Success with a cloud banking IT strategy requires careful selection of the workloads offloaded to cloud. Many banks use risk assessments to understand the advantages, disadvantages, and potential pitfalls of a migration.
As in other regulated industries, confidential computing technologies such as Intel® Software Guard Extensions enable corporate and retail banks to deploy workloads in the cloud with greater confidence and increased security. Using these technologies, banks can run public cloud workloads in private enclaves that help protect their in-use data from processes operating at higher privilege levels. Without validated code, access is denied to the enclave—including access by the cloud provider. Among other use cases, banks employ these enclaves to bring multiple data sources together for deeper machine learning analysis while complying with many data sovereignty regulations.
Cloud also plays an integral role in supporting the modern development frameworks such as DevOps and DevSecOps that banks and financial institutions use to build software applications. Cloud resources help them accelerate the testing and validation of new applications—speeding time to market for new services and customer-facing offerings. In these models, confidential-computing enclaves can be applied to secure the continuous integration and continuous delivery pipelines that are used to quickly test and deploy new applications.
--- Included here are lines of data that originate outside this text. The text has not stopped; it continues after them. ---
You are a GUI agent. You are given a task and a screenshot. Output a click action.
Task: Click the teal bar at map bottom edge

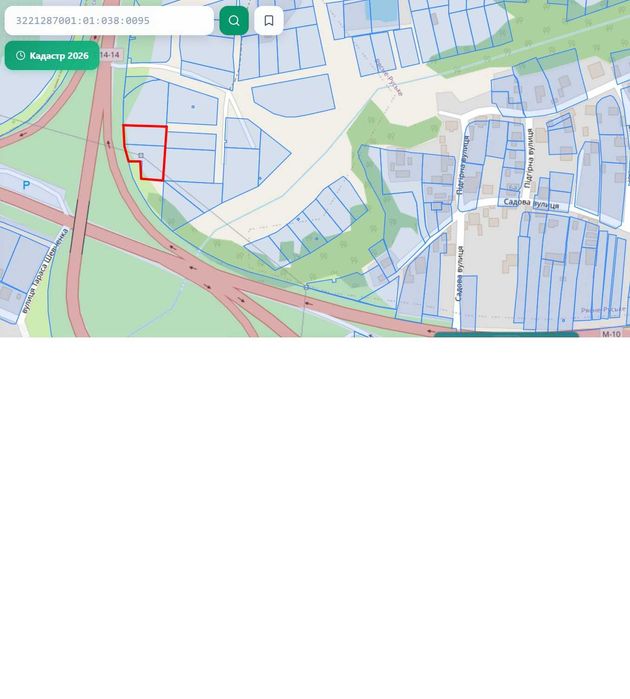pyautogui.click(x=506, y=334)
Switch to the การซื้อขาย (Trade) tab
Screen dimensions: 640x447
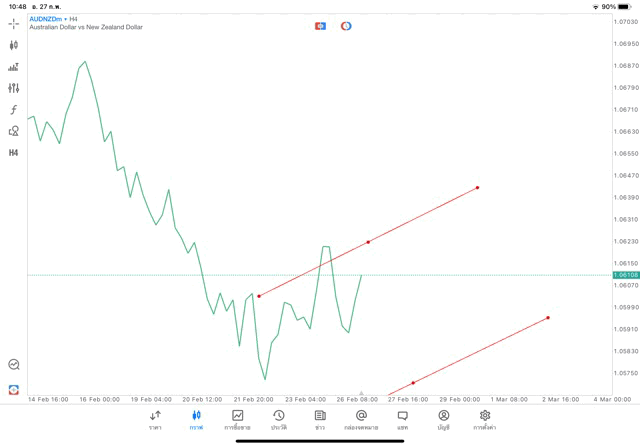pos(238,419)
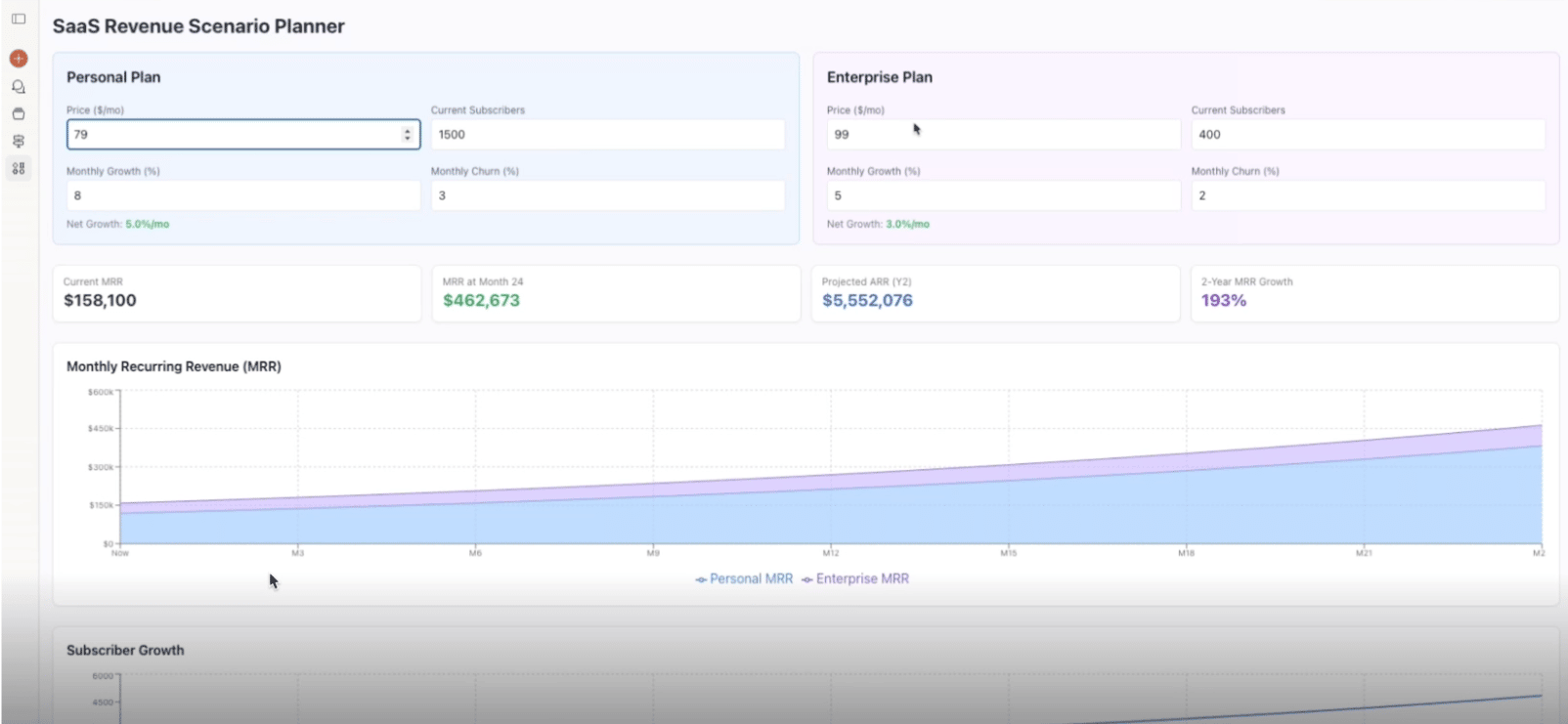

Intel works with a wide range of cloud partners—including industry leaders such as Red Hat and VMware—to enable the flexibility, security, and performance required by cloud banking deployments.
Learn more about how Intel is helping make the cloud more powerful, protected, and accessible.
AI and Analytics in the Data Center
With the widespread adoption of online and mobile banking, financial institutions have more data available to help them make smarter decisions, better understand customer needs, and deliver stronger offerings to customers.
For example, we’re helping DataCubes deliver AI solutions that use machine learning and computer vision to reduce insurance underwriting risks. And we’re helping Proportunity deliver attractive loans to first-time home buyers through machine learning.
A big data platform, often enabled by the cloud, can take banking analytics to a new level and help institutions create new products and services or improve the delivery of existing ones. Cloud and data center resources leverage solutions such as Intel® Xeon® Scalable processors to deliver the computational horsepower required for complex banking analytics.
Financial institutions also employ AI to improve efficiency, enhance services, mitigate risk, detect fraud, predict trends, and manage regulatory compliance. Intel® Xeon® Scalable processors offer integrated AI and accelerations such as Intel® AVX-512 and Intel® Deep Learning Boost to help make it possible. These processors also help power customer service chatbots and virtual assistants that streamline the experience for corporate and retail bank customers.
Using computer vision and machine learning AI solutions, such as those enabled by the Intel® Distribution of OpenVINO™ Toolkit, banks can further bridge the digital and physical worlds. By allowing banks to analyze and generate insights from in-branch cameras, these tools help banks improve the customer experience, better understand in-branch behavior, and enhance overall decision-making.
Find out more about how Intel is unlocking new possibilities for AI analytics.
The Future of Banking Is Powered by Intel
As corporate and retail banks continue to innovate and unlock new possibilities, Intel is dedicated to providing the performance, flexibility, and security they require in the branch and in the data center. Across AI, analytics, cloud, and beyond, we’re helping banks enable breakthroughs, protect operations, and increase business results as they build the future of the financial industry.